Abstract

The recent emergence of sixth-generation (6G) enabled wireless communication technology has resulted in the rapid proliferation of a wide range of real-time applications. These applications are highly data-computation intensive and generate huge data traffic. Cybertwin-driven edge computing emerges as a promising solution to satisfy massive user demand, but it also introduces new challenges. One of the most difficult challenges in edge networks is efficiently offloading tasks while managing computation, communication, and cache resources. Traditional statistical optimization methods are incapable of addressing the offloading problem in a dynamic edge computing environment. In this work, we propose a joint resource allocation and computation offloading scheme by integrating deep reinforcement learning in Cybertwin enabled 6G wireless networks. The proposed system uses the potential of the MATD3 algorithm to provide QoS to end-users by minimizing the overall latency and energy consumption with better management of cache resources.

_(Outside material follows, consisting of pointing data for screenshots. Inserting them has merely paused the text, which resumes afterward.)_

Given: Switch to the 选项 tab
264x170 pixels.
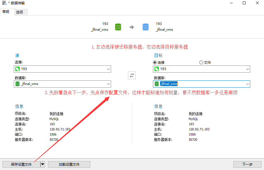Looking at the screenshot, I should (20, 12).
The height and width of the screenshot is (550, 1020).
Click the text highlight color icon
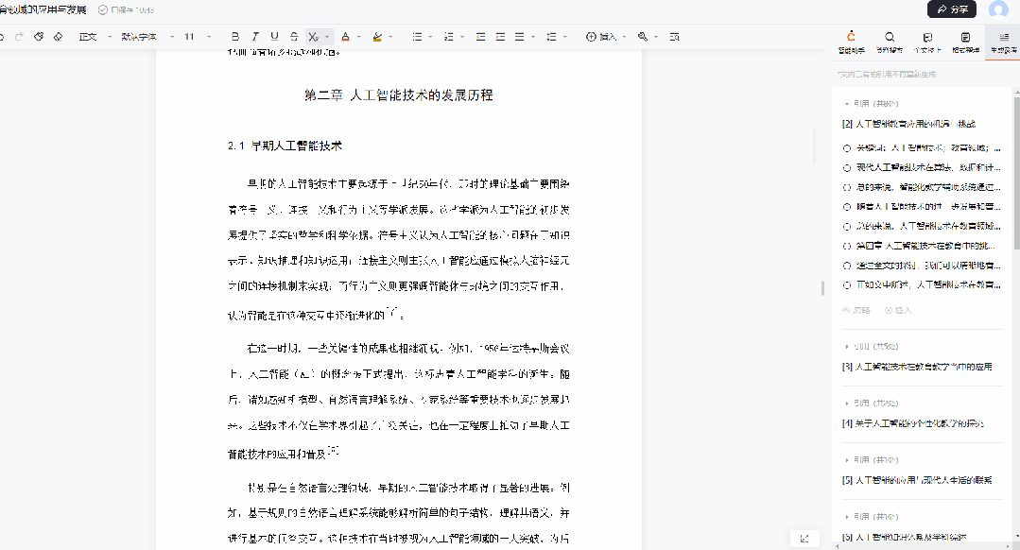tap(377, 36)
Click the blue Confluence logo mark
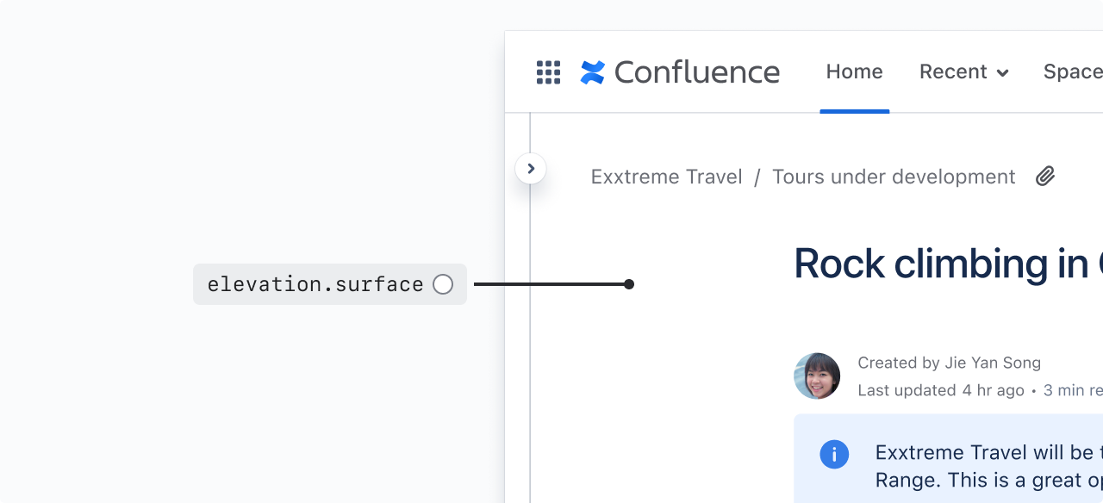1103x503 pixels. click(x=593, y=72)
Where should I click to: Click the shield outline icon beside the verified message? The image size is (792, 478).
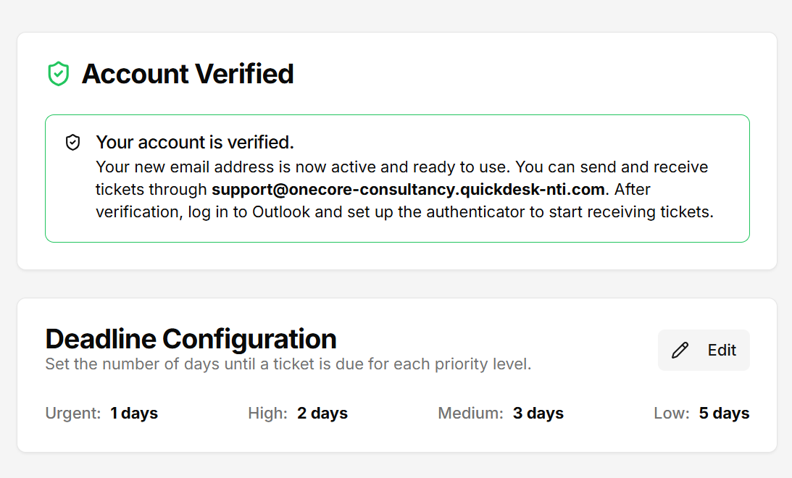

As these edge resources are deployed in inaccessible locations, therefore, we employ secure authentication mechanism for Cybertwins. The proposed system is implemented in a simulated environment, and the results are calculated for different performance metrics with previous benchmark methodologies such as RRA, GRA, and MADDPG. The comparative analysis reveals that the proposed MATD3 reduces end-to-end latency and energy consumption by 13.8% and 12.5% respectively over MADDPG with a 4% increase in successful task completion.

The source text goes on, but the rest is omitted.